Tea plants have few pests.
Tea is the most widely consumed beverage aside from water.
The best tea is grown at higher elevations and more slowly.
The new leaves are harvested for tea and either diried for
green tea or processed for black tea.
Black tea is produced by many methods and often involves
fermentation. A simple method to produce oolong tea is to
roll the leaf between the hands and let sit for 3 hours. For
a blacker tea repeat the rolling and resting process three
times.
Health effects
Aside from the stimulatory effects of caffeine, green teas in
particular have been reported to have a wide variety of
health benefits. Some of the claims can best be described as
fanciful, however there is increasing experimental evidence
that teas may give some protection against certain cancers
and heart disease. Studies using animal models have shown
that green tea can protect against a number of events
associated with the development of cancers, and evidence is
appearing that black tea may be equally beneficial. In
humans the situation is far less clear.
Green tea does seem to be associated with a lower risk of
lung cancer in Japan, however black tea may not offer the
same protection. It has been reported that green tea may be
associated with a lower blood cholesterol in humans and may
thus lower the risk of heart disease. Studies with cultured
human cells and animals suggest that the catechins can
increase the removal of cholesterol from the blood by a
receptor mediated mechanism.
Fresh leaves contain: 22.2% polyphenols, 17.2% protein, 4.3%
caffeine, 27.0% crude fiber, 0.5% starch, 3.5% reducing
sugars, 6. 5% pectins, 2.0% ether extract and 5.6% ash.

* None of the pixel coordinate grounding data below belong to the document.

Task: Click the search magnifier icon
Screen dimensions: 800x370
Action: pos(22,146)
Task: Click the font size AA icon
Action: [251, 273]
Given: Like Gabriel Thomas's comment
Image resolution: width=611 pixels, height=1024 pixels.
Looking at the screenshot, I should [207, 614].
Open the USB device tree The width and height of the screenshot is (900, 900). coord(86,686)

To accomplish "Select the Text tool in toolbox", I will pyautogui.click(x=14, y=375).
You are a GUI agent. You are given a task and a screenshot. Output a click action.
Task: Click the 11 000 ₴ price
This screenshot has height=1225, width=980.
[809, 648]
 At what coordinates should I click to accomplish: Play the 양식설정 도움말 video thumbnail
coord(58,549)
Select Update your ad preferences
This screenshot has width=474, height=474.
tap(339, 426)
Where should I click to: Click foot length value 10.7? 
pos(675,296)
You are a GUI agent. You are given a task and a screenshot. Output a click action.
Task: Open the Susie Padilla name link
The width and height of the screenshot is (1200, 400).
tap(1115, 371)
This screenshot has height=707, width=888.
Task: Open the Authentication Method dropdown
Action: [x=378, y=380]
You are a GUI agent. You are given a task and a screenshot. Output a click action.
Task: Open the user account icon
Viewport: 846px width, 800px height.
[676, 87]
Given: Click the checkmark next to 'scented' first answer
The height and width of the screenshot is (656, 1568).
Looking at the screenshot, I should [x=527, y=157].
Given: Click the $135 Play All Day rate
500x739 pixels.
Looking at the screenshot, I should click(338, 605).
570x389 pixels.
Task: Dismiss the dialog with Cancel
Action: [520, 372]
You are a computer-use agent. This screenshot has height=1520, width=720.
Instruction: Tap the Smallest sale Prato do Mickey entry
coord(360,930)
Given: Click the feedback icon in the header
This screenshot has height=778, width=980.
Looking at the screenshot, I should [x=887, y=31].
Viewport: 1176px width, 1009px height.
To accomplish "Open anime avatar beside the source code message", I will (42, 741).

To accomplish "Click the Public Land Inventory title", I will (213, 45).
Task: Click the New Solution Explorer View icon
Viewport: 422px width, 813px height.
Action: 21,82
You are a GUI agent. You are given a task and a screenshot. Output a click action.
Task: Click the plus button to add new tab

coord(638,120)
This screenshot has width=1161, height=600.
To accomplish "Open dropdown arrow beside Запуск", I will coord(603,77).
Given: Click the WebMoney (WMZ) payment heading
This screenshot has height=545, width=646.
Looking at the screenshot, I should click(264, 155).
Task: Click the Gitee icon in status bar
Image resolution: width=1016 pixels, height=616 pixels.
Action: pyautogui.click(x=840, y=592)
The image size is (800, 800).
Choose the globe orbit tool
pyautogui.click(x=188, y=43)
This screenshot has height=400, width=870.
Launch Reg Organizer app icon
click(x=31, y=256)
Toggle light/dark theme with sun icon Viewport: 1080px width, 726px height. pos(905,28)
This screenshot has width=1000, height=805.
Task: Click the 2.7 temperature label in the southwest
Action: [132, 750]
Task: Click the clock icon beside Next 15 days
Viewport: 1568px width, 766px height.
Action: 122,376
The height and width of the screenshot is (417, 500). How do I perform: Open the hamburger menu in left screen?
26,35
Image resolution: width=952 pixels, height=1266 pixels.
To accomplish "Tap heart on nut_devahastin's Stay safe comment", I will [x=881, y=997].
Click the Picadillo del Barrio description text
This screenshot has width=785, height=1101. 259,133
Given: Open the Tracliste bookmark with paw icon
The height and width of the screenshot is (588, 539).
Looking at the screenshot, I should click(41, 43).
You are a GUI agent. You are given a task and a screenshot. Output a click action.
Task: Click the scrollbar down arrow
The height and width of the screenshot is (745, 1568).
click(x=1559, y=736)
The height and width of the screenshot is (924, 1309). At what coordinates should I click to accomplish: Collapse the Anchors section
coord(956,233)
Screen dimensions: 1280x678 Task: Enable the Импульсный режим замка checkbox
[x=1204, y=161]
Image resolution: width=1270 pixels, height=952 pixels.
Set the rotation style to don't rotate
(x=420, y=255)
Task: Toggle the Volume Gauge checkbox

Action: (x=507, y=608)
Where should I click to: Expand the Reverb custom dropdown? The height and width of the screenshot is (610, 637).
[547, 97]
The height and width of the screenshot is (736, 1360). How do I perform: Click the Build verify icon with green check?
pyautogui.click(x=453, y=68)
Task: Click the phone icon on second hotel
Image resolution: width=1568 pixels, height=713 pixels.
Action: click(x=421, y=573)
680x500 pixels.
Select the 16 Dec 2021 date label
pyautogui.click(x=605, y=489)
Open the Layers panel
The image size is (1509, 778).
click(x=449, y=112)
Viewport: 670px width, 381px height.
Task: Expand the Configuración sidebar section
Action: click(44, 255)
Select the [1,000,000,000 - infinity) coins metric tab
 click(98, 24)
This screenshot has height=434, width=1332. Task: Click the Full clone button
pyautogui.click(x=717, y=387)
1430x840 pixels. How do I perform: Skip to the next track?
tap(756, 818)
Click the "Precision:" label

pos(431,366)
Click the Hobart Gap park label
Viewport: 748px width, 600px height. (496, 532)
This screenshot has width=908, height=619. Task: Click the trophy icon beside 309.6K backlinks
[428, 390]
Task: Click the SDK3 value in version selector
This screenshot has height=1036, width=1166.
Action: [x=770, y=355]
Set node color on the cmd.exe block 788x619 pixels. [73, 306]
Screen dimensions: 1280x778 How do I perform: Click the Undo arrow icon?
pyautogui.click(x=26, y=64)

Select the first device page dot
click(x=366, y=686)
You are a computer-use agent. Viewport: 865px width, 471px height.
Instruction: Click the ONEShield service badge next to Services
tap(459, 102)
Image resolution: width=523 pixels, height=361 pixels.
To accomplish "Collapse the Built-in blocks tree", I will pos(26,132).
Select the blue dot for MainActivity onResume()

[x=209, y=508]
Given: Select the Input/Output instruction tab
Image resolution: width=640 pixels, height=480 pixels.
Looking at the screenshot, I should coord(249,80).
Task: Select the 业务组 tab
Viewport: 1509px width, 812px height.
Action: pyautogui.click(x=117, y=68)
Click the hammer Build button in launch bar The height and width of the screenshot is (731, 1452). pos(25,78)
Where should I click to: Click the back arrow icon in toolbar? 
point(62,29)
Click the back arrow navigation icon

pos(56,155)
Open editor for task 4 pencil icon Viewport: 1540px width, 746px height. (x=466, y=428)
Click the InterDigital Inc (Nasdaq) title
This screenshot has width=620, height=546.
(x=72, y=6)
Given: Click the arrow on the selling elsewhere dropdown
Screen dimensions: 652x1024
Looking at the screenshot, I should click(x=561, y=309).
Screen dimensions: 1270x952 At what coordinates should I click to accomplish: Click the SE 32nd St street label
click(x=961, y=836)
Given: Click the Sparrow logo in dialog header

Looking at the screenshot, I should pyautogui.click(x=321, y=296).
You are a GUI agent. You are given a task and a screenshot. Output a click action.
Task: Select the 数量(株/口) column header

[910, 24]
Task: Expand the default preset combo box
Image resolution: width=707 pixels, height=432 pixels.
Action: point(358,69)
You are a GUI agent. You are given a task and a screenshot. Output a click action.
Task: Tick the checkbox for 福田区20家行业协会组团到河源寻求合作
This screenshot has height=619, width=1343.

Per 100 g, 293 calories, 8.0 g H2O, 24.5 g protein, 2.8 g
fat, 58.8 g total carbohydrate, 8.7 g fiber, 5.9 g ash, 327
mg Ca, 313 mg P, 24.3 mg Fe, 50 mg Na, 2700 ug beta-carotene
equivalent, 0.07 mg thiamine, 0.8 mg riboflavin, 7.6 mg
niacin, and 9 mg ascorbic acid.
Ascorbic acid, present in the fresh leaf, is destroyed in
making black tea. Malic and oxatic acids occur, along with
kaempferol, quercitrin, theophylline, theobromine, xanthine,
hypoxanthine, adenine, gums, dextrins, and inositol. Chief
components of the volatile oil (0.007-0.014% fresh weight of
leaves) is hexenal, hexenol, and lower aldehydes,
butyraldehyde, isobuteraldehyde, isovaleraldehyde, as well as
n-hexyl, benzyl and phenylethyl alcohols, phenols, cresol,
hexoic acid, n-octyl alcohol, geraniol, linalool,
acetophenone, benzyl alcohol, and citral. Does this mean
that the leaves contain more dangerous substances than herb
tea? More properly it only indicates that Camellia has been
more intensively studied than most herb teas. Certain
constituents, especially catechin, epigallocatechin, and
epigallocatechin gallate are said to have antitoxidative
properties (Leung, 1980).
According to Tyler, there is evidence indicating that the
condensed catechin tannin of tea is linked to high rates of
esophageal cancer in some areas where tea is heavily
consumed. This effect apparently may be overcome by adding
milk which binds the tannin preventing its deleterious
effects.
caffeine comparisom (6 oz cup):
expresso coffee: 310mg
boiled coffee: 100mg
instant-coffee: 65mg
tea: 10-50mg
cocoa: 13mg
cola: 25mg
coca cola: 20mg
mate: 25-50mg
pepsi cola: 10mg
Tea tolerates drought, frost, low pH, peat, shade, and slope.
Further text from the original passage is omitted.